Mary Rowe defined micro-inequities as "small events that may be ephemeral and hard to prove" and stated that "it is not easy to measure the effects of gender micro-inequities because effects of unfair behavior may differ by context." There is a growing body of scholarly research on unconscious bias. Much of the modern approach has used an Implicit Association Test rather than Questionnaires or interviews. However, many scholars have published articles and analyses doubting the efficacy and validity of this research.

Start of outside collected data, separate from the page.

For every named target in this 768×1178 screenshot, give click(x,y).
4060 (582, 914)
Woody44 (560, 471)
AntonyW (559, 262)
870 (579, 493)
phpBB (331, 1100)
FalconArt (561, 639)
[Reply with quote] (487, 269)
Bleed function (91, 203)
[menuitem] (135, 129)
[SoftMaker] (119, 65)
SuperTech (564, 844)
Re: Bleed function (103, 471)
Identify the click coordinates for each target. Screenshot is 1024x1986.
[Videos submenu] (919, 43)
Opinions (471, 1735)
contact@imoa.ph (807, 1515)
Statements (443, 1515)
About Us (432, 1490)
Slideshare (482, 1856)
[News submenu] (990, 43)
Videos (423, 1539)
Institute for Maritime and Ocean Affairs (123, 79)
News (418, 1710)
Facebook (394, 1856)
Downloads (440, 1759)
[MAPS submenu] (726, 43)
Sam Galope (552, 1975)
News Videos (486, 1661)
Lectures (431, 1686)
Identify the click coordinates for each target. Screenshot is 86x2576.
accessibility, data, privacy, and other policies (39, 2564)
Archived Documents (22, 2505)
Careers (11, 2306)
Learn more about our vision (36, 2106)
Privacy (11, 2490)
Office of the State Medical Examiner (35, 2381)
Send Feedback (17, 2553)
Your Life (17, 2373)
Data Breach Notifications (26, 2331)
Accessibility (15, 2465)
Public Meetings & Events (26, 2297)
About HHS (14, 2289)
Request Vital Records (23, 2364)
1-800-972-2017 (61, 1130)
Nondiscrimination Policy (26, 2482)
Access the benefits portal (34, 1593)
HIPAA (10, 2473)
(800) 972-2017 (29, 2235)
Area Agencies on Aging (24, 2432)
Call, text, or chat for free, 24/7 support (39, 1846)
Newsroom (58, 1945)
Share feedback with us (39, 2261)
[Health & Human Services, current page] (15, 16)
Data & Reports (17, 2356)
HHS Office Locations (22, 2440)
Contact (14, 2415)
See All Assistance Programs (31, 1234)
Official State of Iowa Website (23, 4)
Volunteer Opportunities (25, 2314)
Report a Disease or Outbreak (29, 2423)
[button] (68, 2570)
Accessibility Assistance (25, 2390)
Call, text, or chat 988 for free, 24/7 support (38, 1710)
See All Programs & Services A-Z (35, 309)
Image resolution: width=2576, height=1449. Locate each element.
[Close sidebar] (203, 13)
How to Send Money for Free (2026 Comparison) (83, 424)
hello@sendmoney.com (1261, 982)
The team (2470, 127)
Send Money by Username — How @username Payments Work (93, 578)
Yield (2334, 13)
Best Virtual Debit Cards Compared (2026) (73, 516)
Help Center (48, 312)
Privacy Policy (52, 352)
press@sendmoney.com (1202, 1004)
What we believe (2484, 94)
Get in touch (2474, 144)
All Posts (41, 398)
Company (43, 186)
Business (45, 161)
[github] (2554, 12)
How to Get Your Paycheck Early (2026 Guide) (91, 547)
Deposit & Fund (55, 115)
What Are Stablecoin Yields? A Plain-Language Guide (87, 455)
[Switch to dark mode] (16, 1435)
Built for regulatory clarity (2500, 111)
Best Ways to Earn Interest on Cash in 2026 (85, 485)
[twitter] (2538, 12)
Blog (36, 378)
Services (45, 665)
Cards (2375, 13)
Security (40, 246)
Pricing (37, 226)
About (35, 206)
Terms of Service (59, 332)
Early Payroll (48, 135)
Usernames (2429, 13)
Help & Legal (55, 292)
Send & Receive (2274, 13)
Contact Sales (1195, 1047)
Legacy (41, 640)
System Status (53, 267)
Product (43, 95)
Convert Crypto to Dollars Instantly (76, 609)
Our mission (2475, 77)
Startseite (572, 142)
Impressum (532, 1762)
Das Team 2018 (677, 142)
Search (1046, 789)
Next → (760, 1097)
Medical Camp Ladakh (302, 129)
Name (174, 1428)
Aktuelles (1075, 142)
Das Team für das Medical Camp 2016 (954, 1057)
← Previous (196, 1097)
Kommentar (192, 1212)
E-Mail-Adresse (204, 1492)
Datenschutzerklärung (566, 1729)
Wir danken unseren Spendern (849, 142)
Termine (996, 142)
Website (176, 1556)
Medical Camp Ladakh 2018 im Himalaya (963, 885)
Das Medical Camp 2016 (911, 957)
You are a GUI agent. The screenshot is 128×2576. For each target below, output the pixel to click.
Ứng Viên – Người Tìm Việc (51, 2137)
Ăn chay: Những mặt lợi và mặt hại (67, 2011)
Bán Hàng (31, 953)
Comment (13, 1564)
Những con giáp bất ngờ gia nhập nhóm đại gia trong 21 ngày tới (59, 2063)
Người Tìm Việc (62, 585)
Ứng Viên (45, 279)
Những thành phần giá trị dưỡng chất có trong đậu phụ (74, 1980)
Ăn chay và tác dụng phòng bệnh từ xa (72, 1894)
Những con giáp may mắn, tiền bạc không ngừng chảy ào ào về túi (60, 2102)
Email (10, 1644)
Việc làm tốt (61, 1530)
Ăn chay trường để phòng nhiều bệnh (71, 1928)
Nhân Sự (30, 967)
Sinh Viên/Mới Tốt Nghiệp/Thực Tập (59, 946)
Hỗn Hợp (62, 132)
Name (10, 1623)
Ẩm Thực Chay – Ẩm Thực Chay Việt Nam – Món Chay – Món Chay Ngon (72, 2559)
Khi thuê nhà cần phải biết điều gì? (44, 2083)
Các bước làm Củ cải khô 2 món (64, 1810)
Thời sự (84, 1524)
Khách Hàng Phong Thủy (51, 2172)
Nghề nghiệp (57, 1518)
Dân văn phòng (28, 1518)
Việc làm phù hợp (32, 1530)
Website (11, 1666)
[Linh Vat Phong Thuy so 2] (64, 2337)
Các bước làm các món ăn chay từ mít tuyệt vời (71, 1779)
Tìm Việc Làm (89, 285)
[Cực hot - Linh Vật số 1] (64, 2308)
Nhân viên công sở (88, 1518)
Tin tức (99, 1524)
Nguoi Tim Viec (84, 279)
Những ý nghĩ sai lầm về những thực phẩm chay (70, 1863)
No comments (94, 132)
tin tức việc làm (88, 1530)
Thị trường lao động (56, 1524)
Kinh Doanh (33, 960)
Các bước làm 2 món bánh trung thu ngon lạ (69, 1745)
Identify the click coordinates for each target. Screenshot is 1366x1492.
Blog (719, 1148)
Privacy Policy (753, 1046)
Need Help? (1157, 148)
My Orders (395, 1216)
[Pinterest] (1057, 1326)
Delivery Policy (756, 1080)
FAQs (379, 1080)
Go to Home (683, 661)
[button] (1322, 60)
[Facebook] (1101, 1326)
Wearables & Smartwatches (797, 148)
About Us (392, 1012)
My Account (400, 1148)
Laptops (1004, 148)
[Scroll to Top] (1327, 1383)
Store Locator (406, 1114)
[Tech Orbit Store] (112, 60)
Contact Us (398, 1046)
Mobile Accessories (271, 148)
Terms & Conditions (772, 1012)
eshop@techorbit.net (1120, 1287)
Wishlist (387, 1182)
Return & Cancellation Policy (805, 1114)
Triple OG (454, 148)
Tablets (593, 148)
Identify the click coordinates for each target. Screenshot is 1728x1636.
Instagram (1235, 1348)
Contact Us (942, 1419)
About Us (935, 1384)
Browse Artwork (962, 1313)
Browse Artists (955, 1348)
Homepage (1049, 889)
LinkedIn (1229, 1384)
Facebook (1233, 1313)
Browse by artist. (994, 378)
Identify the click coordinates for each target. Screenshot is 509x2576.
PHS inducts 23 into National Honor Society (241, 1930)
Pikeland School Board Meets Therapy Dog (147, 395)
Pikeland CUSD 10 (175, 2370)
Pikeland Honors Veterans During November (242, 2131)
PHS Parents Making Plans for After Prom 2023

A book on the same subject was written pseudonymously in the late 1970s by Mary Howell, MD, of Harvard Medical School. Under the name of "Margaret Campbell, MD," Howell wrote, "Why Would a 'Girl' Want to go into Medicine?"

Wesley E. Profit wrote his Harvard doctoral thesis on the micro-inequities of racism. Ellen Spertus, an MIT student at the time, did a small study, "Why Are There So Few Female Computer Scientists?", MIT Artificial Intelligence Laboratory Technical Report 1315, August 1991. This is one of many such studies from various departments at MIT.

Frances K. Conley, then of Stanford Medical School, published "Walking Out on the Boys" in 1998, which deals with her experience as a woman neurosurgeon and sexism in the medical profession. Stephen Young uses the concept of "micro-advantages," rather than "micro-affirmations." He published "Micro-Messaging" in 2006 (McGraw-Hill). Scholarly works include "Why So Slow? The Advancement of Women" by Virginia Valian, MIT Press, 1999, and the article "What Knowers Know Well: Women, Work, and the Academy," Alison Wylie, University of Washington, 2009.

Recently, a great deal of work has been done by various consultants, experts doing research in the social sciences and neuroscience, and leaders in the field of diversity. After earning a communications degree from Emerson College, Stephen Young entered finance and eventually became senior vice president of JP Morgan Chase, managing the firm's global diversity strategy. Inspired by MIT Professor Mary P. Rowe's decades of research into what she called "micro-inequities" in colleges and the workplace, he became a consultant and developed seminars to sensitize executives to the full range of what he calls "micro-messages." Young's company, Insight Education Systems, founded in 2002, has helped implement his program at Starbucks, Raytheon, Cisco, IBM, Merck, and other Fortune 500 corporations.